> **Recorded data**
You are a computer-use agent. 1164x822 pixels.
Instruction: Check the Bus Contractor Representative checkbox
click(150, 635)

* * *

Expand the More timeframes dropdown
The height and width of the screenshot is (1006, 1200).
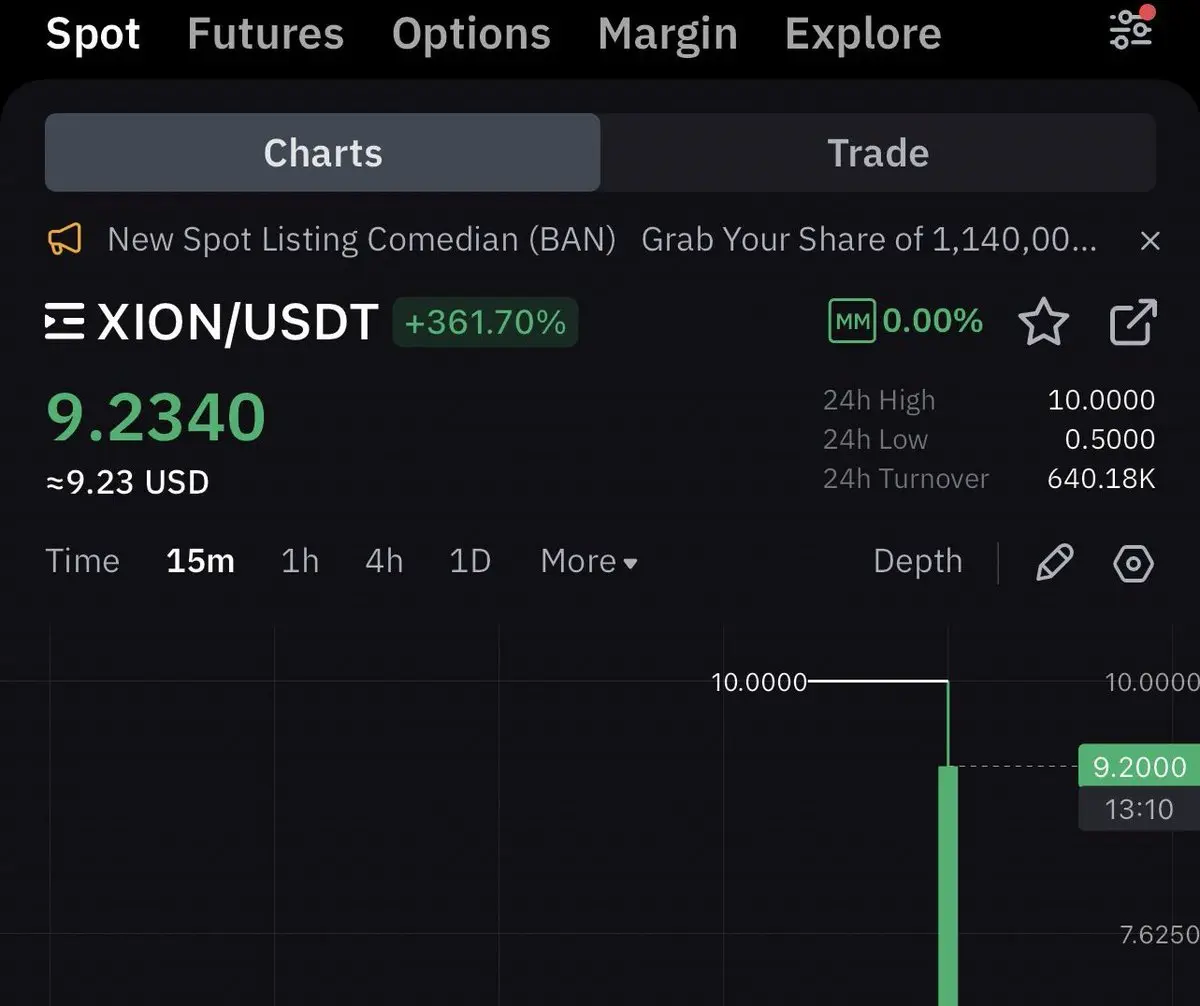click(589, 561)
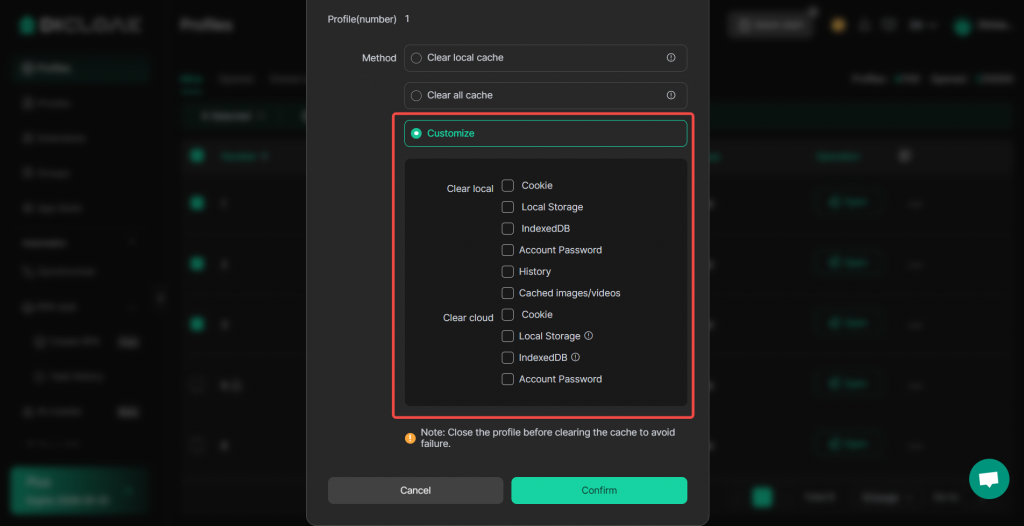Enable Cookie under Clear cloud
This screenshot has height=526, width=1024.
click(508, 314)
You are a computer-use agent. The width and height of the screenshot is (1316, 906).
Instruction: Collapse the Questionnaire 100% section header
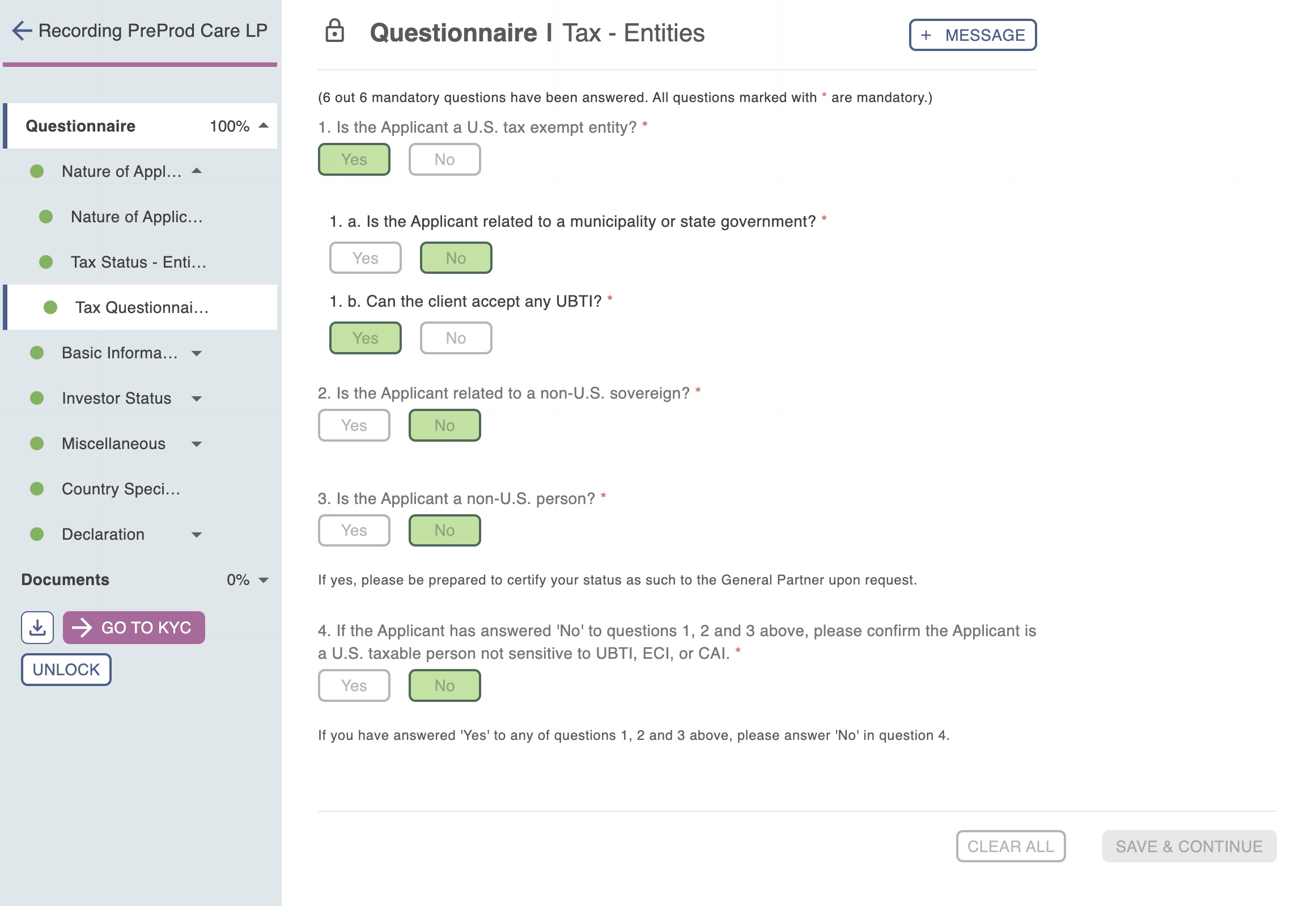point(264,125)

==

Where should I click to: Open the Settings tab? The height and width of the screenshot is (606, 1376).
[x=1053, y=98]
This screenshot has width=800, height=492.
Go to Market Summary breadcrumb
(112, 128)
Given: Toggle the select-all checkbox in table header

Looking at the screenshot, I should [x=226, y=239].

> **The task**
Reproduce verbatim the rows starting with the line containing "This screenshot has width=800, height=492." and ending with the line containing "Looking at the", including both of those lines.

> **Exercise answer**
This screenshot has width=800, height=492.
Go to Market Summary breadcrumb
(112, 128)
Given: Toggle the select-all checkbox in table header

Looking at the screenshot, I should [x=226, y=239].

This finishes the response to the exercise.